Wohl kaum ein Schuh teilt die Menschen so zuverlässig in zwei Gruppen wie die Kork-Latsche von Birkenstock. Zwischen hässlich und grandios gibt es wenig Zwischentöne. In den vergangenen Jahren überwog die Begeisterung für das Produkt mit Fußbett und Lederriemen. Konzeptkünstler nahmen sich der Sandale an, Schuhgroßmeister wie Manolo Blahnik. Und jetzt sind auch Anleger elektrisiert und nicht nur die, die Birkenstocks Sandale „Arizona“ zum Anzug tragen: Das ikonische deutsche Unternehmen könnte in den USA an die Börse gehen.

Dass die Information bekannt wurde, ist sehr wahrscheinlich Teil des Plans der Haupteigentümer. Die Finanzinvestoren L.Catterton (USA) und Financiére Agache (Frankreich) wollen sehen, wie viel Interesse das Unternehmen erzeugt. Und sie wollen es natürlich ins Gespräch bringen. Hinter L.Catterton steht der französische Luxuskonzern LVMH (Dior, Louis Vuitton, Tiffany), Financiére Agache ist die privaten Investmentgesellschaft von Bernard Arnault, Großeigner von LVMH.

Der Börsengang ist angeblich nur eine Idee, die die Eigentümer durchspielen. Aber offenbar wollen sie nach zweieinhalb Jahren Geld sehen. Und wie immer, wenn einer der reichsten Menschen der Welt mitmischt, geht es um große Summen. Erst im Frühjahr 2021 hatten die Finanzinvestoren Birkenstock von Alexander und Christian Birkenstock gekauft. Die beiden halten noch einen Anteil. Der Preis wurde nicht genannt, in der Branche hieß es, das Unternehmen sei mit 4,9 Milliarden Dollar (damals etwas über vier Milliarden Euro) bewertet worden. Knapp zweieinhalb Jahre später rechnen die Eigner offenbar mit bis zu sechs Milliarden Dollar. So berichtet es zumindest die Nachrichtenagentur Bloomberg.
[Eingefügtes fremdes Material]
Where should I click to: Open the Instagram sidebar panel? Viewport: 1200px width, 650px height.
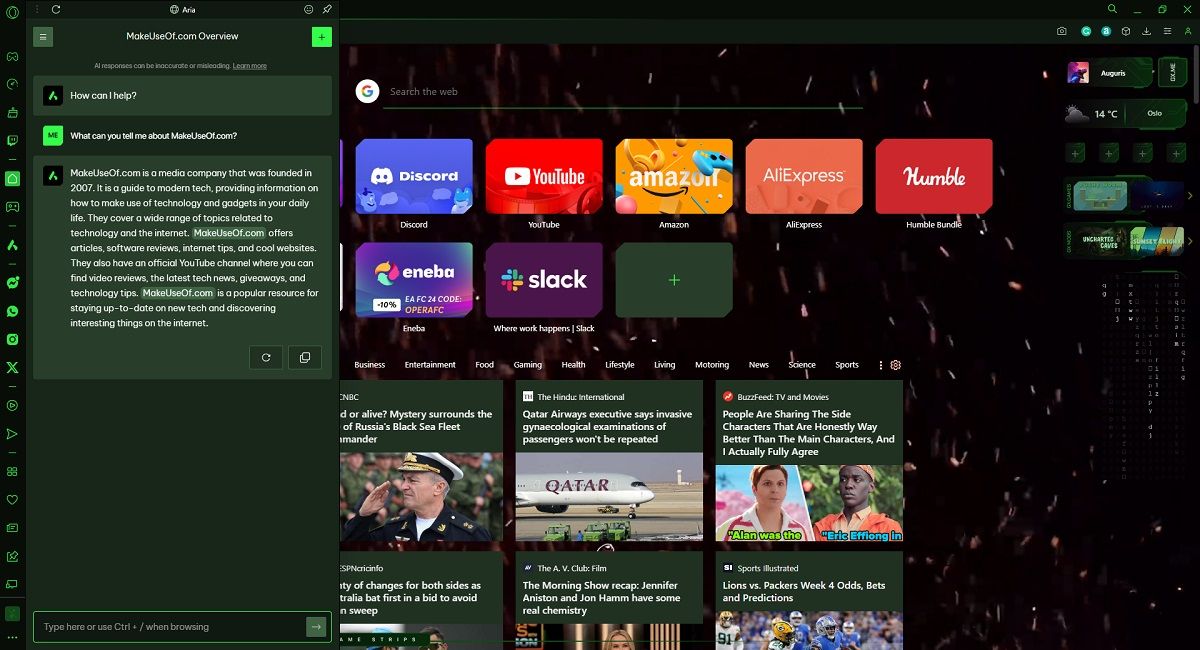click(x=12, y=339)
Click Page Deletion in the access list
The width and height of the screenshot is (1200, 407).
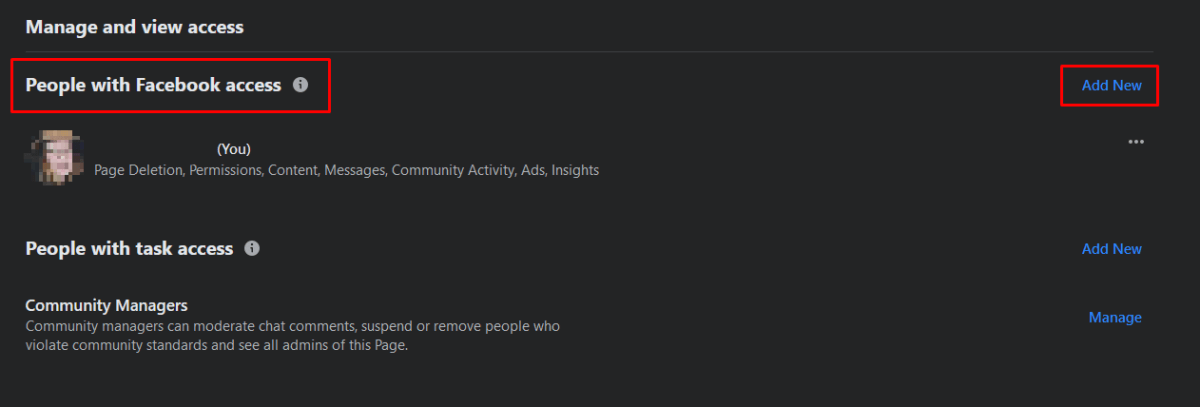point(136,170)
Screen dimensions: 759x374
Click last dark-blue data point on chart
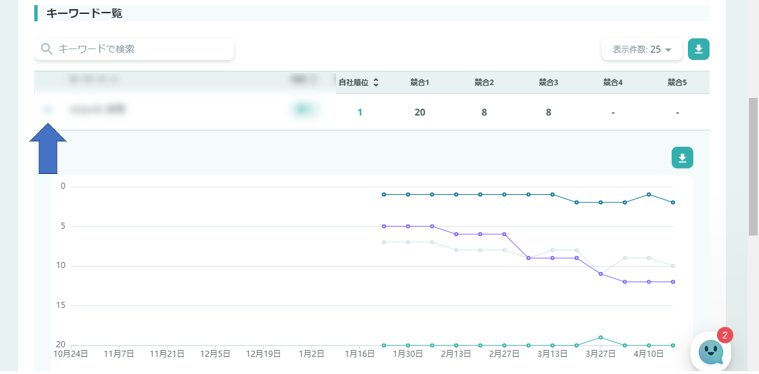point(673,202)
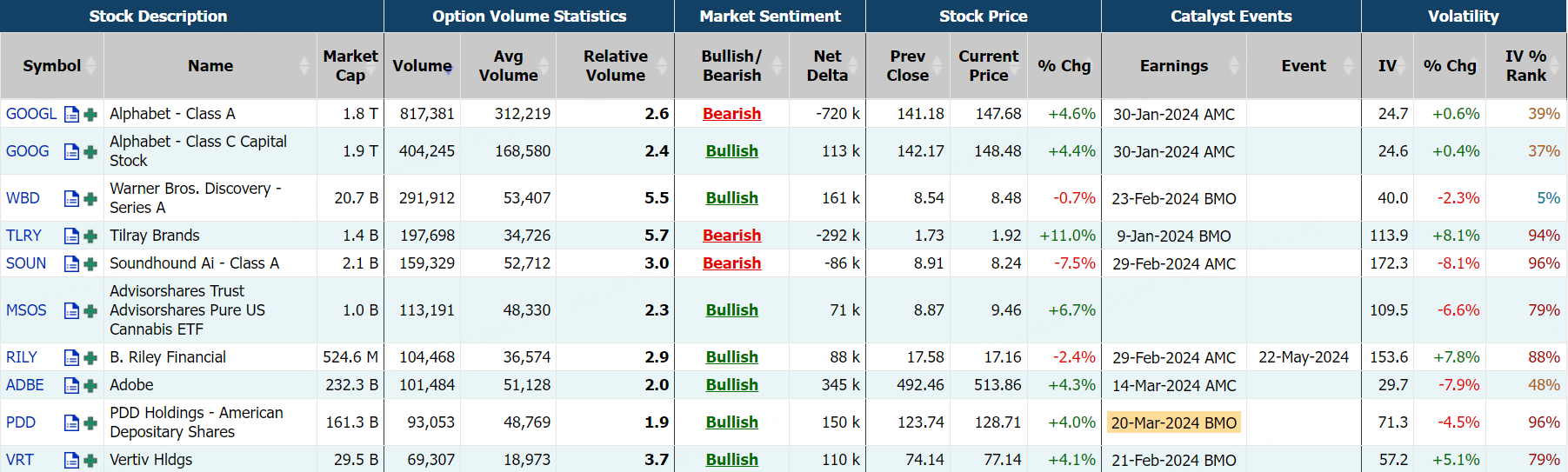Click the green plus icon for TLRY
This screenshot has height=472, width=1568.
[90, 236]
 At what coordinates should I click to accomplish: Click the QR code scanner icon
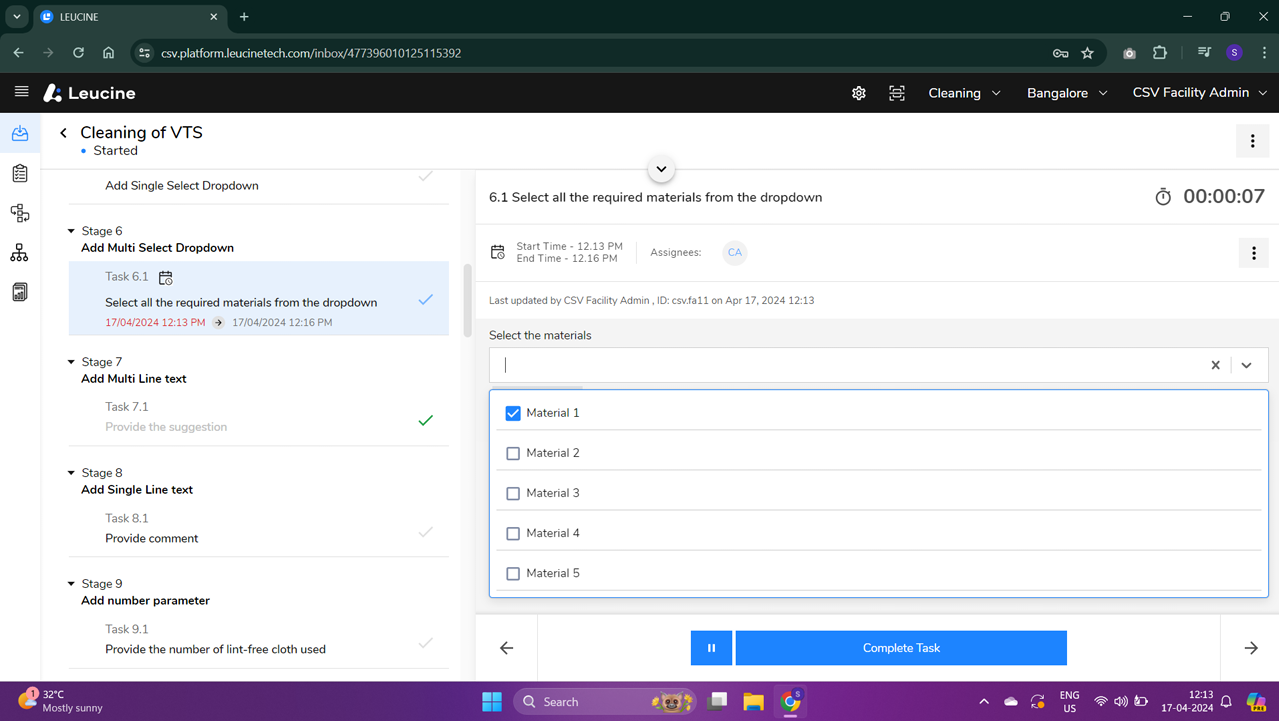pyautogui.click(x=897, y=92)
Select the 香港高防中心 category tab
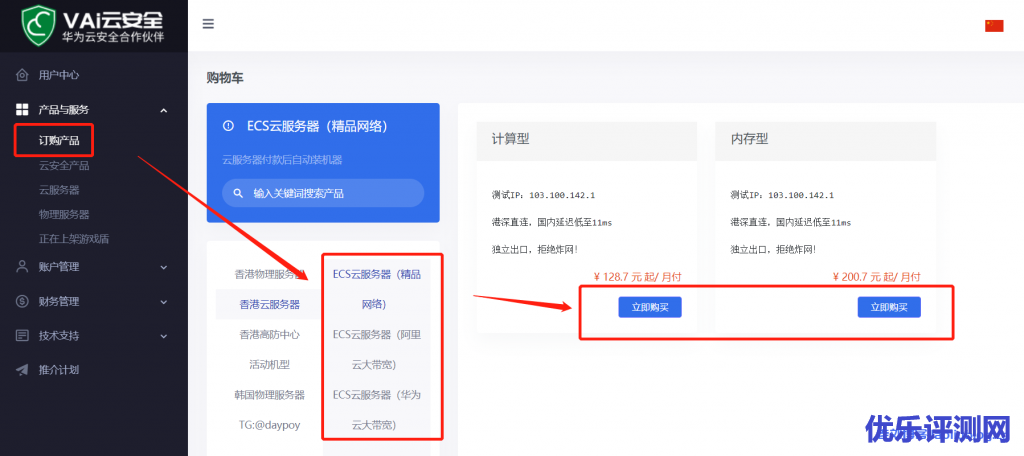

Erstaunlich viel Wertsteigerung für ein mittelständisches Unternehmen, das vor der Übernahme angeblich knapp eine Milliarde Euro umsetzte und einen operativen Gewinn um die 150 Millionen Euro verzeichnete. Aber wie immer geht es nicht um das Ist, sondern um die Zukunft. Und da ist offenbar auch einiges möglich. Das hat Birkenstock schon in den vergangenen gut 250 Jahren Geschichte bewiesen.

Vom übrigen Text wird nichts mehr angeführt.